**Exercise aim**
Pictures aside, copy exactly each line from the one that holds "720x439 pixels." through the last line of the records below.

Extracted records
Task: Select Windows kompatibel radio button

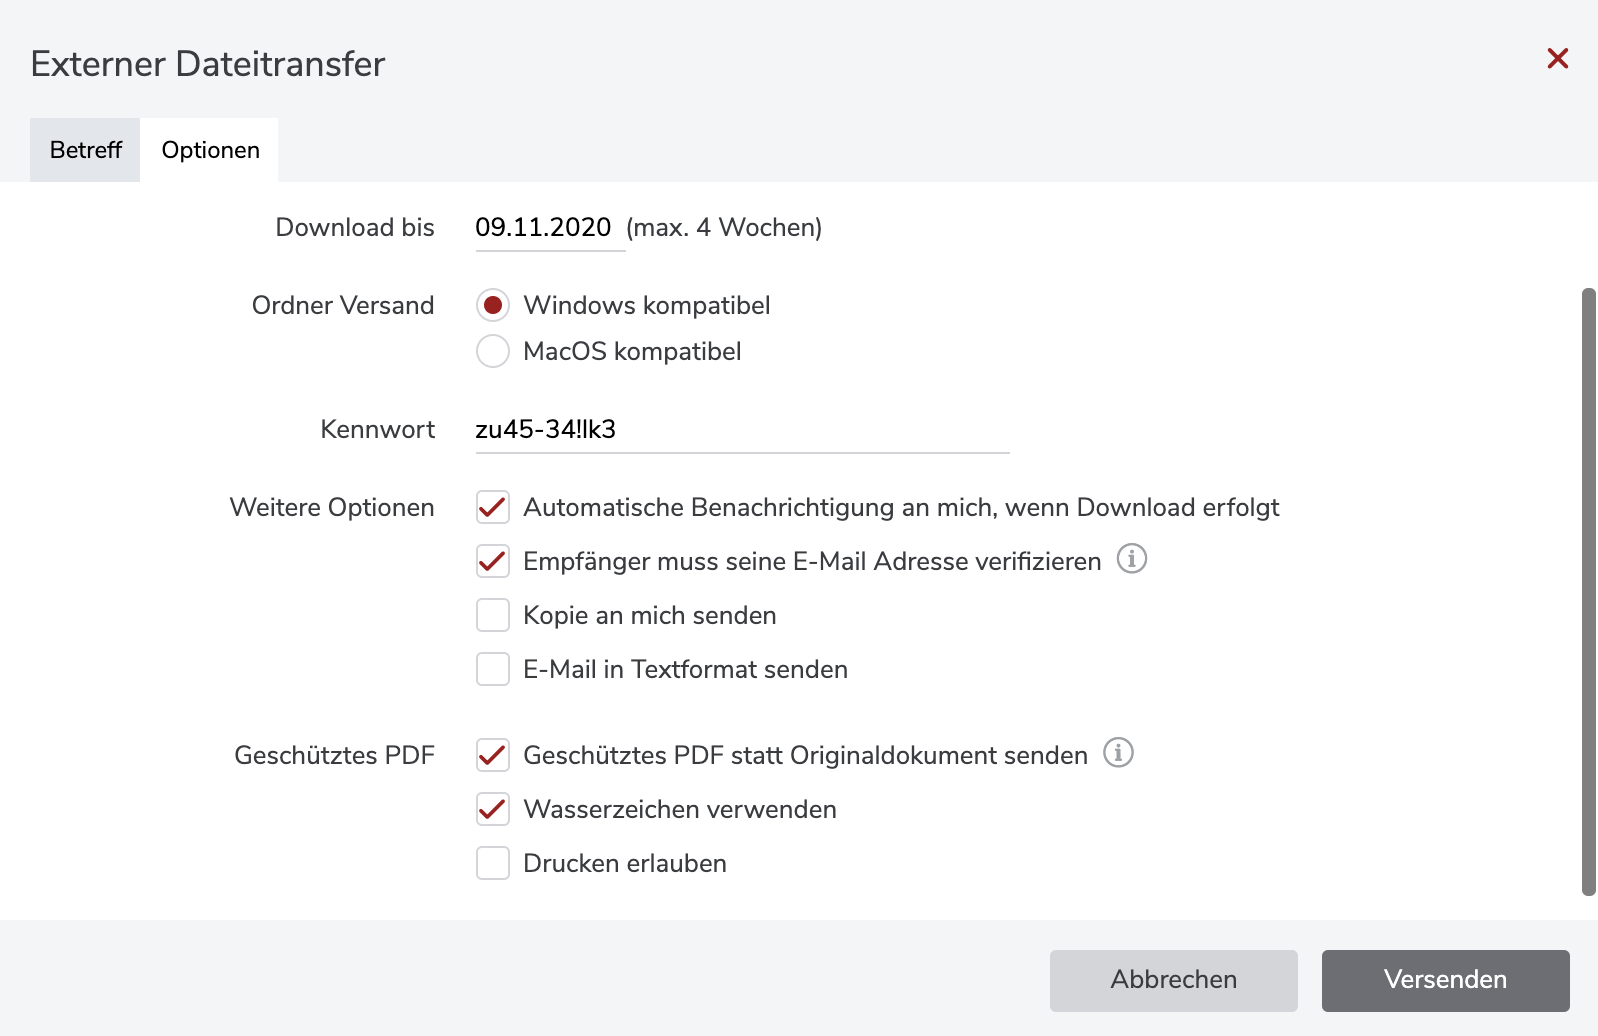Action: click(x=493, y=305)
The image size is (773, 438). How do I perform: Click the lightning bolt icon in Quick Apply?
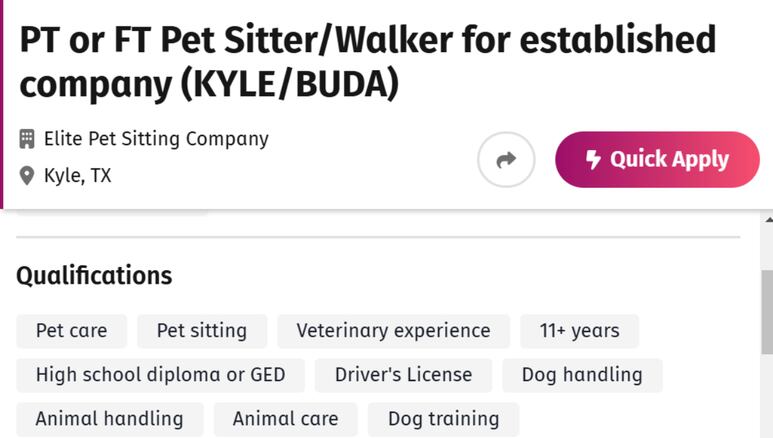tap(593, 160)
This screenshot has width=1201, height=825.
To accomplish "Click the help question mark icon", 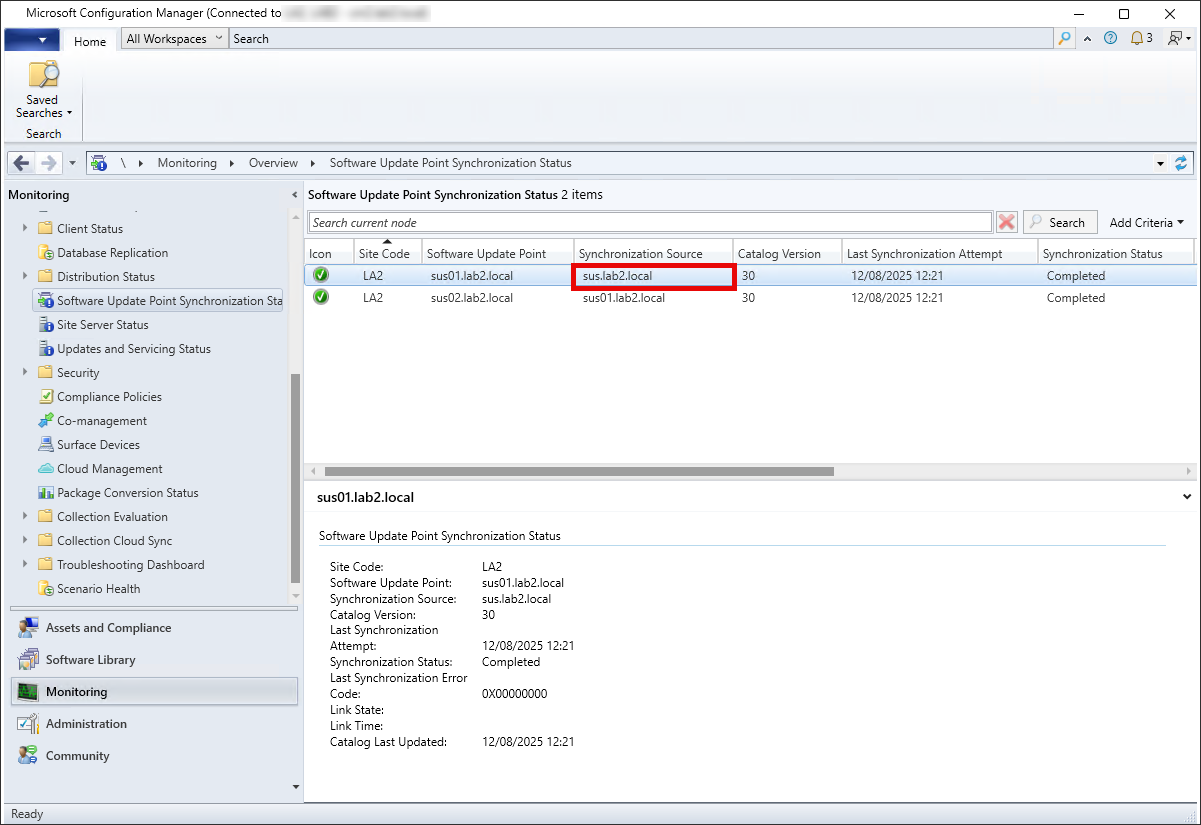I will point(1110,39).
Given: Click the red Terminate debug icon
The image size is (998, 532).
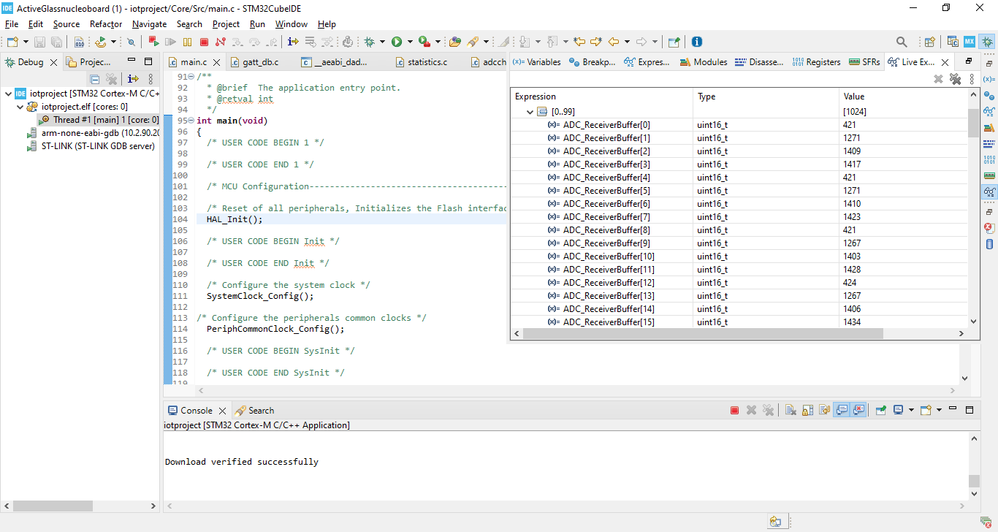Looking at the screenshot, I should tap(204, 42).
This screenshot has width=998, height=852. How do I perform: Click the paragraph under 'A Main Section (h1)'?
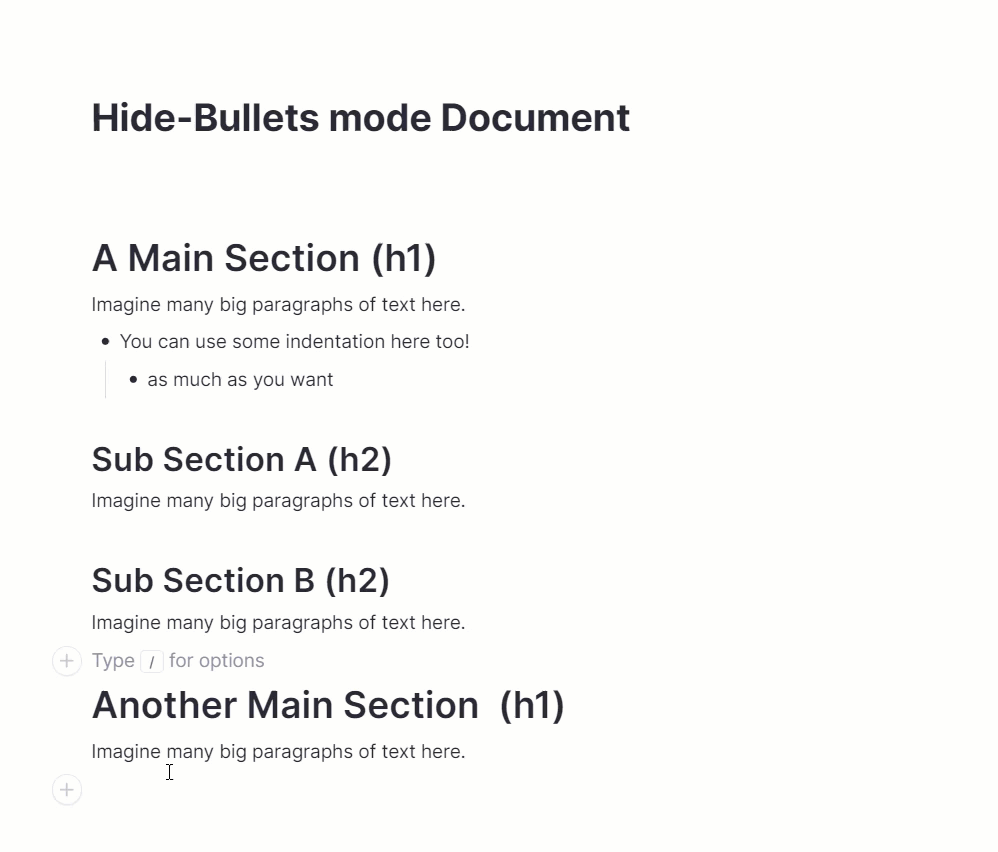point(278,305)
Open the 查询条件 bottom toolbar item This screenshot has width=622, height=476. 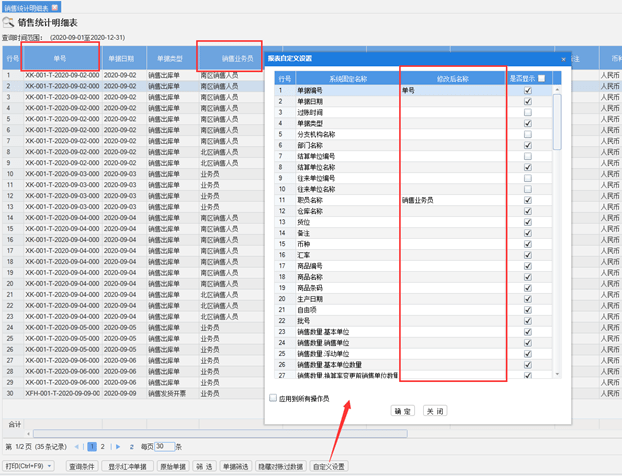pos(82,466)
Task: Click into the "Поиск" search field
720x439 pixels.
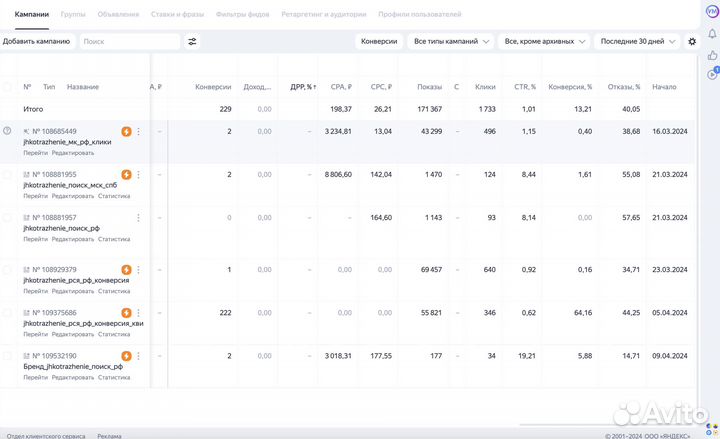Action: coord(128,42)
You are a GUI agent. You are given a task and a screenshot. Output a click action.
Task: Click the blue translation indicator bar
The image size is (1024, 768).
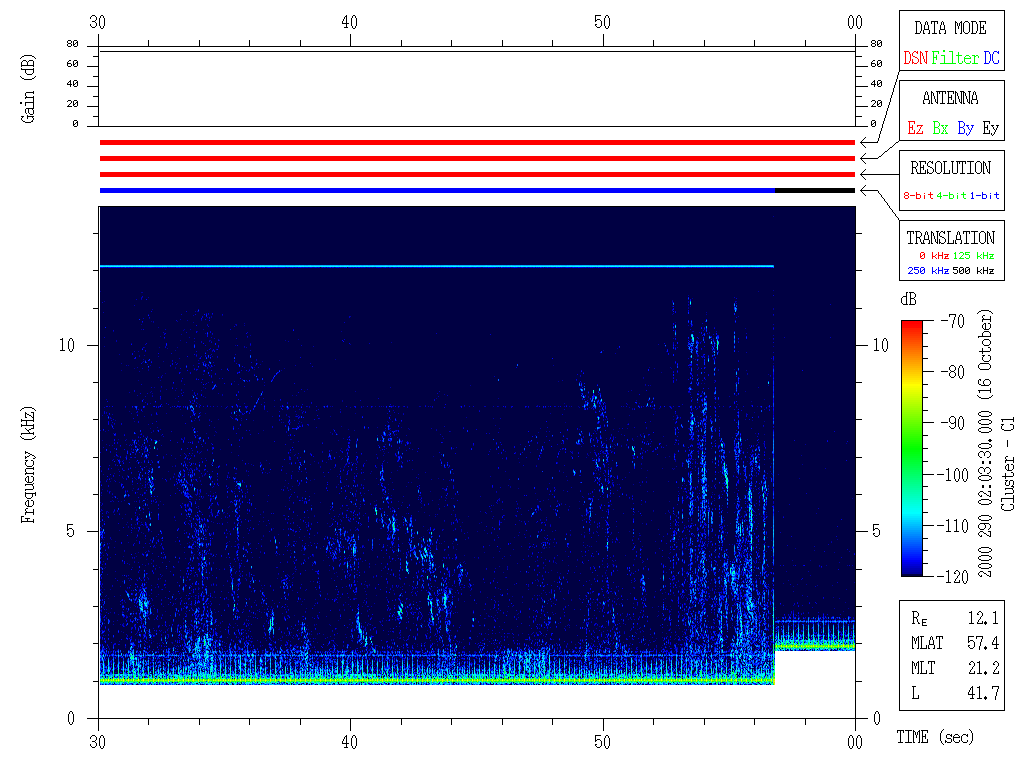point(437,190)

**Your response**
720x439 pixels.
Action: coord(128,42)
You are a GUI agent. You are given a task and a screenshot. Output a click action.
Task: Click the blue translation indicator bar
The image size is (1024, 768).
point(437,190)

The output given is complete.